Azerbaijan and Iran on Wednesday agreed to a five-year deal to supply gas to neighbouring Iran, officials at the oil-rich Central Asian Republic’s State Oil Company (SOCAR) said, according to an AFP report.
The agreement will see the annual supply of at least one billion cubic metres of gas to the Islamic Republic.
“At the beginning of every year, the parties will agree the volumes of gas to be supplied during the year ahead but it will be a minimum of one billion cubic metres,” said the president of Azerbaijan’s SOCAR, Rovnag Abdullayev adding that supplies would start in February.
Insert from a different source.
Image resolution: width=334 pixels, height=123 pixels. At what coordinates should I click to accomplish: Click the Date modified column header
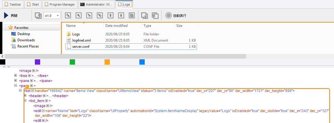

“The signing of the gas contract is a new and great step,” the Iranian Oil Minister and current head of OPEC, Masoud Mir-Kazemi, who is visiting Baku, told the Trend news agency, AFP said.
Iran holds the world’s second largest natural gas reserves after Russia but lack of foreign investment in its massive fields, energy inefficiency and massive domestic demand means it still needs to import gas.
Azerbaijan is a strategically important country for both the East and West who look to benefit from its hydrocarbon wealth.
Backed by Western governments, companies such as Britain’s BP have invested heavily in its energy sector, building a corridor of oil and gas pipelines from Azerbaijan through Georgia and Turkey to Europe.
In recent years, Russia and Europe have courted the ex-Soviet state which pumps oil along the 1,776 kilometre-long Baku-Tbilisi-Ceyhan pipeline – the second-longest oil pipeline in the world – carrying oil from its massive Azeri-Chirag-Guneshli oil field in the Caspian Sea to Western markets.
AFP reports that the president of the European Commission, Jose Manuel Barroso, is to visit Baku on Thursday in order to secure further Azerbaijani gas supplies for European Union countries which have seen their gas usage rise sharply in the last few months due to unusually cold weather.